De voorzitter van de beroepscommissie als bedoeld in artikel 69, tweede lid, van de Penitentiaire beginselenwet (Pbw) heeft kennisgenomen van een bij het secretariaat van de Raad ingekomen verzoekschrift van

[...], verder verzoeker te noemen, verblijvende in het Penitentiair Psychiatrisch Centrum van de penitentiaire inrichtingen (p.i.) Vught.

Verzoeker vraagt - zo verstaat de voorzitter - om schorsing, met toepassing van artikel 66, eerste lid, van de Pbw, van de (verdere) tenuitvoerlegging van de beslissing van de directeur van voormeld PPC van 9 december 2016, inhoudende de oplegging van
een disciplinaire straf van vier dagen opsluiting in een andere verblijfsruimte dan een strafcel, met verwijdering van de televisie, ingaande op 8 december 2016 om 15.45 uur en eindigend op 12 december 2016 om 15.45 uur, wegens onheuse behandeling van
een medewerker.

De voorzitter heeft voorts kennisgenomen van het klaagschrift van 9 december 2016 alsmede van de schriftelijke inlichtingen van de directeur van 13 december 2016. Blijkens de reactie van de secretaris van de beklagcommissie bij voormeld PPC is daar nog
geen klacht van verzoeker ontvangen.

1. De beoordeling
Nu verzoeker bij de toezending van zijn schorsingsverzoek een klaagschrift als bijlage heeft meegezonden en dit zo is doorgezonden naar de beklagcommissie, gaat de voorzitter er vooralsnog van uit dat de beklagcommissie dit klaagschrift als zodanig
heeft ingeboekt.

De voorzitter overweegt dat verzoeker vraagt om schorsing van de tenuitvoerlegging van een beslissing van de directeur die reeds onderwerp is geweest van een eerdere schorsingsprocedure (kenmerk 16/4045/SGA, van 13 december 2016). Het verzoek is toen
afgewezen.
Om die reden kan verzoeker thans niet worden ontvangen in zijn verzoek. Dat zou slechts anders zijn, indien van nieuwe feiten of omstandigheden zou zijn gebleken. Zulks is niet het geval.

Verzoeker heeft zich in zijn schorsingsverzoek ook nog beklaagd over het handelen van personeel.

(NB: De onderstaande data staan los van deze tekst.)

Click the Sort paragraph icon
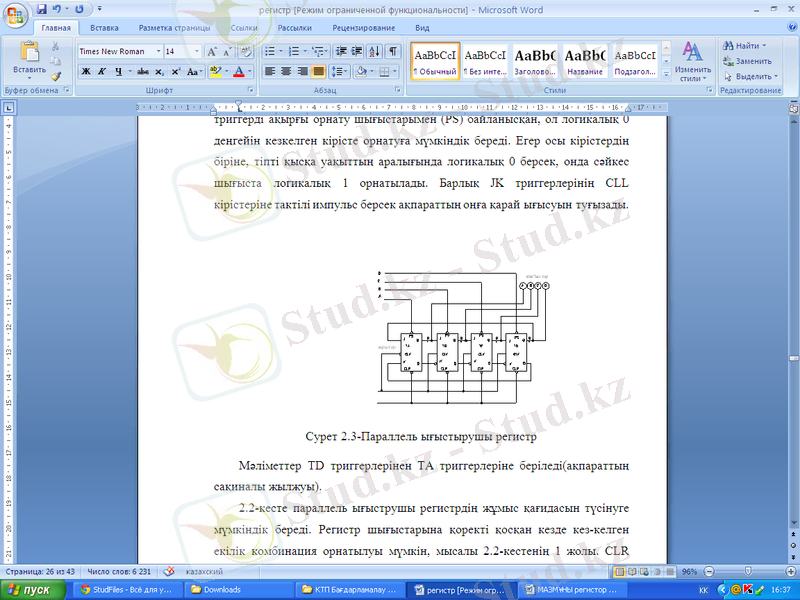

Voor zover verzoeker heeft bedoeld schorsing te vragen van de wijze van bejegenen door het inrichtingspersoneel, geldt dat bij die bejegening – voor zover
een en ander al aannemelijk zou worden geacht – sprake is van feitelijk handelen waartegen geen beklag of beroep open staat terwijl bovendien dat handelen inmiddels al heeft plaatsgevonden, zodat een schorsing daarvan ook niet (meer) aan de orde is.
De
voorzitter zal verzoeker daarom ook ten aanzien van dit onderdeel van het verzoek niet-ontvankelijk verklaren in zijn verzoek.

2. De uitspraak
De voorzitter verklaart verzoeker niet-ontvankelijk in zijn verzoek.

Aldus gedaan door mr. A.G. Coumans, voorzitter, in tegenwoordigheid van B.A. Bogaars, secretaris, op 14 december 2016.